> **Required action**: Give back an exact copy of the lines below, from the first through the line with "Given: Open the HELP menu"; please stop there.

> **Input for this task**:
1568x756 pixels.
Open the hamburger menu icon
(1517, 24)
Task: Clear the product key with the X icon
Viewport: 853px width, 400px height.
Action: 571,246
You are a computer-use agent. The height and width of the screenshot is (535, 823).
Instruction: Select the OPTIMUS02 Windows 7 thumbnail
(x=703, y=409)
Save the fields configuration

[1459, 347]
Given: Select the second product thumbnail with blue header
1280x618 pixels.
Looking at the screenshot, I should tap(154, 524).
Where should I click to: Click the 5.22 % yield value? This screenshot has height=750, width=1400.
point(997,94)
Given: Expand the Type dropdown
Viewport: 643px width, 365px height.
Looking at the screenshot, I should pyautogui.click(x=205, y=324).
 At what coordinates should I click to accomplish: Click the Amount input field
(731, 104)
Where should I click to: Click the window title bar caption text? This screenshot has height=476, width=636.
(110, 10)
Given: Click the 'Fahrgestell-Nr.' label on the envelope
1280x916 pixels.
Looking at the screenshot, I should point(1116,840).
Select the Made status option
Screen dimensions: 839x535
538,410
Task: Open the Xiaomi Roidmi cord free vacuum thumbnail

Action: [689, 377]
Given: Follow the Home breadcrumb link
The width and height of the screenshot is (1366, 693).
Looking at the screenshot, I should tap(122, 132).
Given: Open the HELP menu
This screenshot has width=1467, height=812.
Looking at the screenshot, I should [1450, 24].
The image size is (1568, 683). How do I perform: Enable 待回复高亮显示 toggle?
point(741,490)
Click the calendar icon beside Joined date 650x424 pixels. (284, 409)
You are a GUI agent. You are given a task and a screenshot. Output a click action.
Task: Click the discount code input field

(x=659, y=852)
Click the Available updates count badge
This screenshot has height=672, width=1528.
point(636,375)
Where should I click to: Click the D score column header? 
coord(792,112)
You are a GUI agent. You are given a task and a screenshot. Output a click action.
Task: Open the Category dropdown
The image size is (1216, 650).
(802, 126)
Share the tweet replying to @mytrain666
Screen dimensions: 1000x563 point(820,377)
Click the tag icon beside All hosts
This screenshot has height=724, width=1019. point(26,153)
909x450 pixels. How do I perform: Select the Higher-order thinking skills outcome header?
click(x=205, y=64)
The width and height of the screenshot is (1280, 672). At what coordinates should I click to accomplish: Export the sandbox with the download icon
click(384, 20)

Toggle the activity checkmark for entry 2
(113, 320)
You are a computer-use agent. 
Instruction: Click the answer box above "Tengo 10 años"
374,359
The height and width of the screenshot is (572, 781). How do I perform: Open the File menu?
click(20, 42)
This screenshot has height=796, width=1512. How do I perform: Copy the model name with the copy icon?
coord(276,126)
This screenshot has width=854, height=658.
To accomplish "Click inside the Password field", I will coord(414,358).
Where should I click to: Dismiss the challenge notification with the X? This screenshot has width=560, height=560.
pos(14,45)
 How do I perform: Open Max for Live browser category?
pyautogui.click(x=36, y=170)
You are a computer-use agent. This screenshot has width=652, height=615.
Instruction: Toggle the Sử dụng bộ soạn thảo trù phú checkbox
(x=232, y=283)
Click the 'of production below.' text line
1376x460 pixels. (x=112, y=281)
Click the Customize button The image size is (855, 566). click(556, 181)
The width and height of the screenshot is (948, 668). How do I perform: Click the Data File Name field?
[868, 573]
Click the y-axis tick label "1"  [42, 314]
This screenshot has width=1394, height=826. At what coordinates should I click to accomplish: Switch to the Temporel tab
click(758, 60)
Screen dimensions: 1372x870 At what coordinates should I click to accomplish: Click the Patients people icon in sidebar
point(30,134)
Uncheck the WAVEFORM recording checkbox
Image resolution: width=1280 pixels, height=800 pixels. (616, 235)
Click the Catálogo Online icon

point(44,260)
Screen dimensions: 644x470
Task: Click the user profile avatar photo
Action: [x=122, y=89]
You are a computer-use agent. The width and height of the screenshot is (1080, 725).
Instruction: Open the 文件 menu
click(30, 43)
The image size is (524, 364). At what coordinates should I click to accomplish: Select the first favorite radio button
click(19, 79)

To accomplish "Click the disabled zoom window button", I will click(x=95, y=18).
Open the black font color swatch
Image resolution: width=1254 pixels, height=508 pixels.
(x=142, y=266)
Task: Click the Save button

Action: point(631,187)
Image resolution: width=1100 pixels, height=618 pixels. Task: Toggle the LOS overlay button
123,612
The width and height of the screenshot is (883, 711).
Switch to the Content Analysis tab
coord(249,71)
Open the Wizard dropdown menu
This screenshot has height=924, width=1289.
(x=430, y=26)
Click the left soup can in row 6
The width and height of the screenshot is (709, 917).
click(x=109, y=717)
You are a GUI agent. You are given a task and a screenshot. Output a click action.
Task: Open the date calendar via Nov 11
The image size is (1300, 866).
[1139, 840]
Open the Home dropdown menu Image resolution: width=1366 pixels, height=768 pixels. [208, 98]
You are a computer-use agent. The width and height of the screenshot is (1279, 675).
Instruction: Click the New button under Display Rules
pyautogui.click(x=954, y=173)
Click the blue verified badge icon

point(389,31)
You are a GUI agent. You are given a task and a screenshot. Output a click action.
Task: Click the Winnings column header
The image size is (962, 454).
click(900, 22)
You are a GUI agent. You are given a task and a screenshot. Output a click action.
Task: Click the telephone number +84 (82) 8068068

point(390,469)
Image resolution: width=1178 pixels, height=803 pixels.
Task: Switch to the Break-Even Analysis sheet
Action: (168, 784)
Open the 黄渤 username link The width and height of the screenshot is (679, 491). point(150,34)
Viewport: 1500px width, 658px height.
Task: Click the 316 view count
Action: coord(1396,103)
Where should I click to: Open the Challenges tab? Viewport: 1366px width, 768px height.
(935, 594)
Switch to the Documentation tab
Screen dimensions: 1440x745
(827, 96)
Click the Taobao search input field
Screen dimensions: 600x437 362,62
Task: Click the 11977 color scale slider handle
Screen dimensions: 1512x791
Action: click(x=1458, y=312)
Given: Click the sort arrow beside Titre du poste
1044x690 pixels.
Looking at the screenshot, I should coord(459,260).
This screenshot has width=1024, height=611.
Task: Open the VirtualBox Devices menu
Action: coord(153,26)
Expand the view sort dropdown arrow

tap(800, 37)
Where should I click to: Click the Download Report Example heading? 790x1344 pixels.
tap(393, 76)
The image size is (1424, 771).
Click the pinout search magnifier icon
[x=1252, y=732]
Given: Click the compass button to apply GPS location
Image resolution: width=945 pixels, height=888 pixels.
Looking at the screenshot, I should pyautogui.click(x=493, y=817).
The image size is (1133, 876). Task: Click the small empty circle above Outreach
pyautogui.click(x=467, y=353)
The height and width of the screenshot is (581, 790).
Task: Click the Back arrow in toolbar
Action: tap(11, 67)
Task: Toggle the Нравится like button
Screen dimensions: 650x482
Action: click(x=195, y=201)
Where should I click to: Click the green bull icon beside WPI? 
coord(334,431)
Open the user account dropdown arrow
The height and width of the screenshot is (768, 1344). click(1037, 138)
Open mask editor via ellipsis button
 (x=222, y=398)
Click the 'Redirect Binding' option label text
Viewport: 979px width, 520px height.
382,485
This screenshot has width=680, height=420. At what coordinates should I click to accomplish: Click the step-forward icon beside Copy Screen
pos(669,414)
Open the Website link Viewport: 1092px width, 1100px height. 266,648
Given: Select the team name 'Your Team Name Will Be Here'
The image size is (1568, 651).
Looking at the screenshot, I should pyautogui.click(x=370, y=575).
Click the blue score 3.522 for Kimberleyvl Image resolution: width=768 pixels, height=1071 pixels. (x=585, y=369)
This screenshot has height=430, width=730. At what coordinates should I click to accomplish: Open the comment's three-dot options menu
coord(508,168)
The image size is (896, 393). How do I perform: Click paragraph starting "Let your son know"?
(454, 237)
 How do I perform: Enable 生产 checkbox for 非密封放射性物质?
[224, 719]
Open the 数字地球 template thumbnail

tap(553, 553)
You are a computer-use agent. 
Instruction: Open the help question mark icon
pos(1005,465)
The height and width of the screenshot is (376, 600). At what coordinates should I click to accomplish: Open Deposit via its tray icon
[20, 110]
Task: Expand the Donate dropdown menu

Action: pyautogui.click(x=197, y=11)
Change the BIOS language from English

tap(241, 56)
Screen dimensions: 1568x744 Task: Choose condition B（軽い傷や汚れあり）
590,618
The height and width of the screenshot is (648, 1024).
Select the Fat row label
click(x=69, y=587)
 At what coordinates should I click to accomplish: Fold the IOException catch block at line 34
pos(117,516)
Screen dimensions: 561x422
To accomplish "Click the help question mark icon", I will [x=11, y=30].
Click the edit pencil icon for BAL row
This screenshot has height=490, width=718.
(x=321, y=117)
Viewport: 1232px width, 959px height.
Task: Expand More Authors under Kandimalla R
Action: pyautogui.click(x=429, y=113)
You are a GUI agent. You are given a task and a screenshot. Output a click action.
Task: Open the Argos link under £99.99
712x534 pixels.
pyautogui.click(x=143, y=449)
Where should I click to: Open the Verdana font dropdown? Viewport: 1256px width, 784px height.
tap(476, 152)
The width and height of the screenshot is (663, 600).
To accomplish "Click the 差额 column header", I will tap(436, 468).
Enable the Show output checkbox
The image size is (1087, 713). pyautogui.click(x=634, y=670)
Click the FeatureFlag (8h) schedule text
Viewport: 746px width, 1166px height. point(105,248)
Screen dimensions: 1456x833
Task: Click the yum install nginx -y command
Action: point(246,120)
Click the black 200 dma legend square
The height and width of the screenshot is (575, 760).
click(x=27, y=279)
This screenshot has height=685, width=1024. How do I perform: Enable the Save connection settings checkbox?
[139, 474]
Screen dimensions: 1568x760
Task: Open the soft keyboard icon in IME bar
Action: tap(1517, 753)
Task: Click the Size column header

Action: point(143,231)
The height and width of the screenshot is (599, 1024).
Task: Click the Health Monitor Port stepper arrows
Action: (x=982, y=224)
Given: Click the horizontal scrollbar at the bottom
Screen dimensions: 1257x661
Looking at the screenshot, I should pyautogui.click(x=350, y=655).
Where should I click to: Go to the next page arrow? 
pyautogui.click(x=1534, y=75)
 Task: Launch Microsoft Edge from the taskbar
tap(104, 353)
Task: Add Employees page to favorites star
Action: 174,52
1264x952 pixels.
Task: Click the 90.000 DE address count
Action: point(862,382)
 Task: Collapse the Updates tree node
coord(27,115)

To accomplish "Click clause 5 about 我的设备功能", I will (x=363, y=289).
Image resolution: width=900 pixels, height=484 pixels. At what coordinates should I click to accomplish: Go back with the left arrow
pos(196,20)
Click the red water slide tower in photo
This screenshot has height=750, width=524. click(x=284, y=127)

> **Written answer**:
1568x756 pixels.
Open the hamburger menu icon
(1517, 24)
Task: Clear the product key with the X icon
Viewport: 853px width, 400px height.
Action: 571,246
You are a computer-use agent. The height and width of the screenshot is (535, 823).
Instruction: Select the OPTIMUS02 Windows 7 thumbnail
(x=703, y=409)
Save the fields configuration

[1459, 347]
Given: Select the second product thumbnail with blue header
1280x618 pixels.
Looking at the screenshot, I should tap(154, 524).
Where should I click to: Click the 5.22 % yield value? This screenshot has height=750, width=1400.
point(997,94)
Given: Expand the Type dropdown
Viewport: 643px width, 365px height.
Looking at the screenshot, I should pyautogui.click(x=205, y=324).
 At what coordinates should I click to accomplish: Click the Amount input field
(731, 104)
Where should I click to: Click the window title bar caption text? This screenshot has height=476, width=636.
(110, 10)
Given: Click the 'Fahrgestell-Nr.' label on the envelope
1280x916 pixels.
Looking at the screenshot, I should point(1116,840).
Select the Made status option
Screen dimensions: 839x535
538,410
Task: Open the Xiaomi Roidmi cord free vacuum thumbnail

Action: [689, 377]
Given: Follow the Home breadcrumb link
The width and height of the screenshot is (1366, 693).
Looking at the screenshot, I should tap(122, 132).
Given: Open the HELP menu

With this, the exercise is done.